• REQUEST: Continue the forum thread about getting rid of a site's ads from the point where it stops.

• TEXT FOR ANALYSIS:

[Start of section]

# Ads



## callmaker60 (Jul 2, 2014)

How do i get rid of the kraft add sitting over the new topics section.
I have never seen a site with so many ad's and pop ups.


----------



## PrincessFiona60 (Jul 2, 2014)

I use Ad Blocker Plus on a Firefox browser.  I don't see any ads.


----------



## Oldvine (Jul 2, 2014)

I see very few ads.  I have the sides of the window for the site pulled in.


----------



## Kayelle (Jul 2, 2014)

PrincessFiona60 said:


> I use Ad Blocker Plus on a Firefox browser.  I don't see any ads.



Same here. It works like a charm.


----------



## TATTRAT (Jul 2, 2014)

callmaker60 said:


> How do i get rid of the kraft add sitting over the new topics section.
> I have never seen a site with so many ad's and pop ups.



Are you using Explorer?


----------



## TATTRAT (Jul 2, 2014)

PrincessFiona60 said:


> I use Ad Blocker Plus on a Firefox browser.  I don't see any ads.





Kayelle said:


> Same here. It works like a charm.



this.

[End of section]

• DATASET EXTRACT:
[Start of section]

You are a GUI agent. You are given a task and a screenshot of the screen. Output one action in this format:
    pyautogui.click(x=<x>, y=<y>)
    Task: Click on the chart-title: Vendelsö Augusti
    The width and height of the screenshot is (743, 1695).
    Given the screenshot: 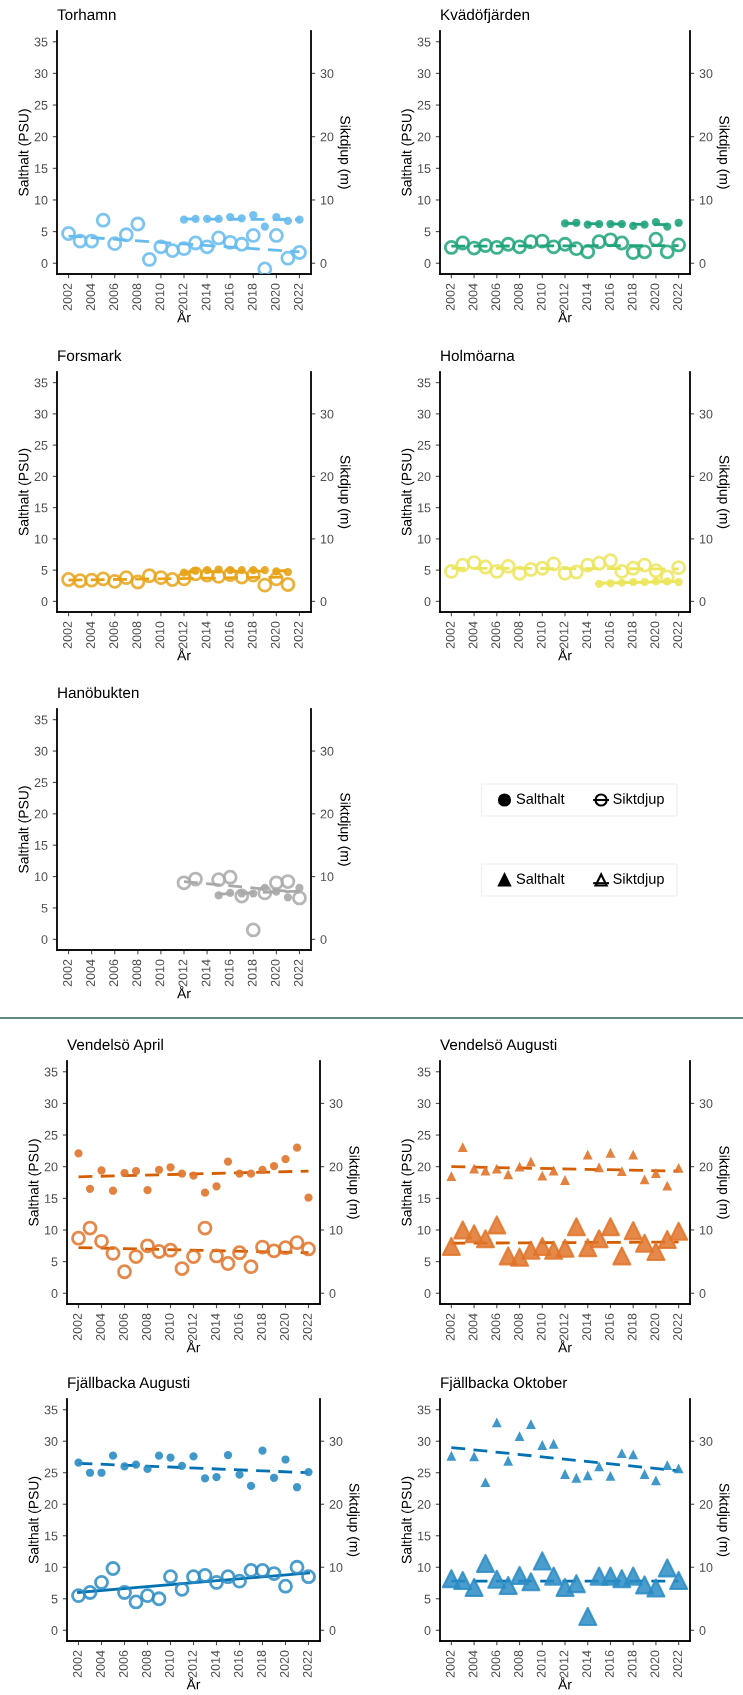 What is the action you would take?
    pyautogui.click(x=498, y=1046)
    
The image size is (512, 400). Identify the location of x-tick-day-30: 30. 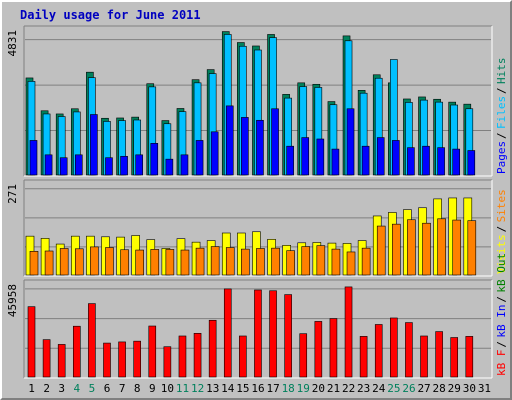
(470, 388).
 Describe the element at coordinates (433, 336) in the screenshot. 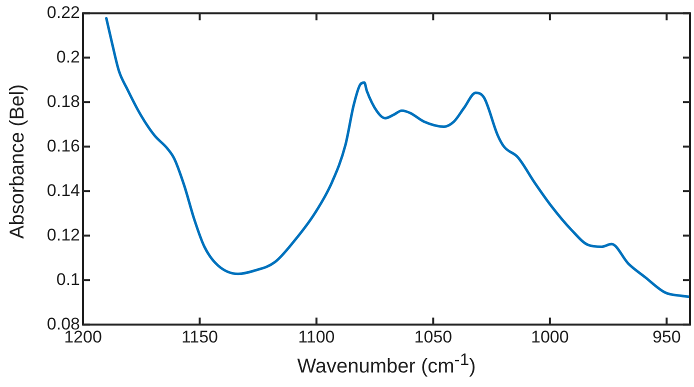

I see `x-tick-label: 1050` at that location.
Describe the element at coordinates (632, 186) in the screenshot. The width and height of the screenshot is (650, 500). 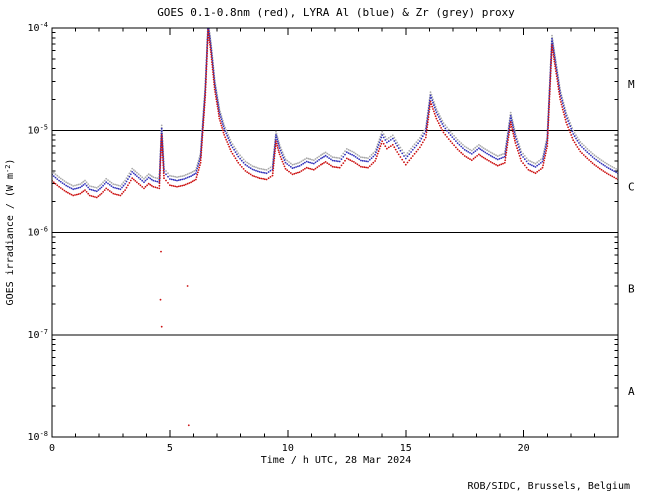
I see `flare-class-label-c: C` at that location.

[End of section]

• REPLY TO THE TASK:
----------



## Roll_Bones (Jul 7, 2014)

How about ads on mobile apps?


----------



## PrincessFiona60 (Jul 7, 2014)

I know nothing about the mobile apps, so cannot suggest ways to reduce Ads.  Sorry.


----------



## GotGarlic (Jul 7, 2014)

I don't see any ads on either the Android tablet or the  phone app.


----------



## Roll_Bones (Jul 8, 2014)

PrincessFiona60 said:


> I know nothing about the mobile apps, so cannot suggest ways to reduce Ads.  Sorry.



Thanks. 



GotGarlic said:


> I don't see any ads on either the Android tablet or the  phone app.



I just checked and since I got Tapatalk, I have seen no more ads.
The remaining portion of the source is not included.